Bug 98647

Summary: drm_intel_gem_bo_context_exec() failed: No space left on device
Product: Beignet Reporter: kenneth johansson <ken>
Component: BeignetAssignee: rongyang <rong.r.yang>
Status: RESOLVED MOVED QA Contact:
Severity: normal    
Priority: medium CC: aklhfex, evangelos, intelfx, ismo.puustinen, johann_frei, jolan, jylo06g, nroof, sauron, victzhang
Version: unspecified   
Hardware: Other   
OS: All   
URL: https://patchwork.freedesktop.org/patch/121347/
Whiteboard:
i915 platform: i915 features:

Description kenneth johansson 2016-11-08 23:16:49 UTC
on an macbook pro running ubuntu 16.04

have never used this software before. This is after following the readme.
works until I try to run the test program.

-----------------------
./utest_run some_unit_test
platform number 1
platform_profile "FULL_PROFILE"
platform_name "Intel Gen OCL Driver"
platform_vendor "Intel"
platform_version "OpenCL 1.2 beignet 1.3 (git-75b6f38)"
platform_extensions "cl_khr_global_int32_base_atomics cl_khr_global_int32_extended_atomics cl_khr_local_int32_base_atomics cl_khr_local_int32_extended_atomics cl_khr_byte_addressable_store cl_khr_3d_image_writes cl_khr_image2d_from_buffer cl_khr_depth_images cl_khr_spir cl_khr_icd cl_intel_accelerator cl_intel_subgroups cl_intel_subgroups_short"
drm_intel_gem_bo_context_exec() failed: No space left on device
    Interrupt signal (SIGSEGV) received.
summary:
----------
  total: 982
  run: 0
  pass: 0
  fail: 1
  pass rate: 0.000000
Comment 1 Chris Wilson 2016-11-14 13:35:53 UTC
https://patchwork.freedesktop.org/patch/121347/
Comment 2 Chris Wilson 2016-11-14 13:36:36 UTC
Hmm, wrong errno - possibly a different bug...
Comment 3 Xiuli Pan 2016-11-16 01:46:08 UTC
(In reply to kenneth johansson from comment #0)
> on an macbook pro running ubuntu 16.04
> 
> have never used this software before. This is after following the readme.
> works until I try to run the test program.
> 
> -----------------------
> ./utest_run some_unit_test
> platform number 1
> platform_profile "FULL_PROFILE"
> platform_name "Intel Gen OCL Driver"
> platform_vendor "Intel"
> platform_version "OpenCL 1.2 beignet 1.3 (git-75b6f38)"
> platform_extensions "cl_khr_global_int32_base_atomics
> cl_khr_global_int32_extended_atomics cl_khr_local_int32_base_atomics
> cl_khr_local_int32_extended_atomics cl_khr_byte_addressable_store
> cl_khr_3d_image_writes cl_khr_image2d_from_buffer cl_khr_depth_images
> cl_khr_spir cl_khr_icd cl_intel_accelerator cl_intel_subgroups
> cl_intel_subgroups_short"
> drm_intel_gem_bo_context_exec() failed: No space left on device
>     Interrupt signal (SIGSEGV) received.
> summary:
> ----------
>   total: 982
>   run: 0
>   pass: 0
>   fail: 1
>   pass rate: 0.000000

Hi Kenneth,

Could you clean your dmesg first and then run the utest again to see if there is any dmesg about the drm?
Also could you try to run the clinfo (you can get one by apt-get install clinfo) to get some of the platform info. Also please provide the llvm version you are using. 

Thanks
Xiuli
Comment 4 Xiuli Pan 2016-12-01 03:00:30 UTC
*** Bug 98882 has been marked as a duplicate of this bug. ***
Comment 5 Ivan Shapovalov 2016-12-27 22:51:48 UTC
(In reply to Chris Wilson from comment #2)
> Hmm, wrong errno - possibly a different bug...

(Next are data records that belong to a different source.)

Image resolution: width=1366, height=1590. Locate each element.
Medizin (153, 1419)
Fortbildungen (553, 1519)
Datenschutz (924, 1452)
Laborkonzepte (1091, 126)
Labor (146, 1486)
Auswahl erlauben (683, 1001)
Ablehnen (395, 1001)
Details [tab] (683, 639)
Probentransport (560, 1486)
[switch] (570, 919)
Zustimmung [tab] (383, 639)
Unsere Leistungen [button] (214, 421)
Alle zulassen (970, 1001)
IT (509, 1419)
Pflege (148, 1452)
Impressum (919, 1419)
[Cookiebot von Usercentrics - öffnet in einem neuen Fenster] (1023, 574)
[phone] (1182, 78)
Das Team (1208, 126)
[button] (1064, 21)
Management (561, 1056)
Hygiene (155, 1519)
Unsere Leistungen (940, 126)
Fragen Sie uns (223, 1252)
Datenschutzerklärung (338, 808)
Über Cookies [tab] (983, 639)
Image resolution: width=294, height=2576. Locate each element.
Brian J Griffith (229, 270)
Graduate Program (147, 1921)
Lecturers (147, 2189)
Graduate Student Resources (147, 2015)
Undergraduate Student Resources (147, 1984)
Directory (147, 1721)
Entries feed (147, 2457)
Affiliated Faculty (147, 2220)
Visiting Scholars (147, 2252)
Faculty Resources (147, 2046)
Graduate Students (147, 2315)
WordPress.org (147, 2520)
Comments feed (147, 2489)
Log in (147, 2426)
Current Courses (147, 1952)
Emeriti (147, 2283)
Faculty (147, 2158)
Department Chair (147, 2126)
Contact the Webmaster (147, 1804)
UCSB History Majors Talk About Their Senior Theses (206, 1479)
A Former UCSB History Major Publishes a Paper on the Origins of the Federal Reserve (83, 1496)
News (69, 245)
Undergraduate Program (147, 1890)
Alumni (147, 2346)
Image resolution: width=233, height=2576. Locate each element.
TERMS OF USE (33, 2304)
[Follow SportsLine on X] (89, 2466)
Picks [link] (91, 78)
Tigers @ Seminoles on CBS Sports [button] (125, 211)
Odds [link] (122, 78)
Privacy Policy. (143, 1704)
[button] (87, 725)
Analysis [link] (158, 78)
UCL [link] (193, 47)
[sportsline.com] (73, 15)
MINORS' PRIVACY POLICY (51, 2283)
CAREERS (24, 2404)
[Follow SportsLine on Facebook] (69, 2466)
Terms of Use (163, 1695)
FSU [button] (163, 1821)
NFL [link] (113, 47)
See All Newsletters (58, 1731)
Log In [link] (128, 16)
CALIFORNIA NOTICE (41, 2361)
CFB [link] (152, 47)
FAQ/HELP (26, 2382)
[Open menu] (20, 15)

Well, at least my bug 98882 was marked as a duplicate of *this*.

BTW, any plans to actually fix this? beignet is broken since exactly that commit...
Comment 6 Xiuli Pan 2016-12-28 04:42:43 UTC
Hi,

We have tried to reproduced this bug but failed, we are not sure if this bug is related to PPGTT or something esle. The commit you bisect out is our pre-work for OpenCL 2.0 and this may need PPGTT support, could you check if the PPGTT on your device is on and provide the dmsg with the drm debug on.

Thanks
Xiuli
Comment 7 Ivan Shapovalov 2016-12-28 19:55:42 UTC
(In reply to Xiuli Pan from comment #6)
> We have tried to reproduced this bug but failed, we are not sure if this bug
> is related to PPGTT or something esle. The commit you bisect out is our
> pre-work for OpenCL 2.0 and this may need PPGTT support, could you check if
> the PPGTT on your device is on and provide the dmsg with the drm debug on.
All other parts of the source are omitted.